→ **To be done**
Could you copy out verbatim the lines from the one containing "Task: Select the Project 4 column header" through the last line, and nothing else?

— begin Raw records —

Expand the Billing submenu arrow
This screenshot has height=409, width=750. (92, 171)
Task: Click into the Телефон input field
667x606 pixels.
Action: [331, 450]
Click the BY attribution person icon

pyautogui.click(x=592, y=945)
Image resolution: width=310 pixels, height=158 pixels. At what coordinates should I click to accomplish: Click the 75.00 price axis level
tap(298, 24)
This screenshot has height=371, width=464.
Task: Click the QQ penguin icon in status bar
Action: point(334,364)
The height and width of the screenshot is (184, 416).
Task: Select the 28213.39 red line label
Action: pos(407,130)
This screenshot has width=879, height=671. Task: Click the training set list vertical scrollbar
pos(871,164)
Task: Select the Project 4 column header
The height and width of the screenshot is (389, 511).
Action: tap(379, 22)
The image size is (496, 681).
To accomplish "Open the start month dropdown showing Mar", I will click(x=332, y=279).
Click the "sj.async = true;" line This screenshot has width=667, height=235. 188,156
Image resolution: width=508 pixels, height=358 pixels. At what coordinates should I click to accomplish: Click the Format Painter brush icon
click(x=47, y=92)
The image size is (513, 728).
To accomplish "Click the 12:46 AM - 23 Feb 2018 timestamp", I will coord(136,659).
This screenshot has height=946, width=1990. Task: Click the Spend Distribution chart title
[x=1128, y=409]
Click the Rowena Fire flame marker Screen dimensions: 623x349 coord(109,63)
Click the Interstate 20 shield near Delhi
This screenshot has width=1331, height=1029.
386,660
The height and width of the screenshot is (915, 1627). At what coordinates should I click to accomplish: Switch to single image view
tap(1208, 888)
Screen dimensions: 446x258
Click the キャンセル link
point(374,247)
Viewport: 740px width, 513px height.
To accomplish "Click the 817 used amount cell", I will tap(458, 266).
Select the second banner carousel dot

— end Raw records —

→ **Expected answer**
Task: Select the Project 4 column header
The height and width of the screenshot is (389, 511).
Action: tap(379, 22)
The image size is (496, 681).
To accomplish "Open the start month dropdown showing Mar", I will click(x=332, y=279).
Click the "sj.async = true;" line This screenshot has width=667, height=235. 188,156
Image resolution: width=508 pixels, height=358 pixels. At what coordinates should I click to accomplish: Click the Format Painter brush icon
click(x=47, y=92)
The image size is (513, 728).
To accomplish "Click the 12:46 AM - 23 Feb 2018 timestamp", I will coord(136,659).
This screenshot has height=946, width=1990. Task: Click the Spend Distribution chart title
[x=1128, y=409]
Click the Rowena Fire flame marker Screen dimensions: 623x349 coord(109,63)
Click the Interstate 20 shield near Delhi
This screenshot has width=1331, height=1029.
386,660
The height and width of the screenshot is (915, 1627). At what coordinates should I click to accomplish: Switch to single image view
tap(1208, 888)
Screen dimensions: 446x258
Click the キャンセル link
point(374,247)
Viewport: 740px width, 513px height.
To accomplish "Click the 817 used amount cell", I will tap(458, 266).
Select the second banner carousel dot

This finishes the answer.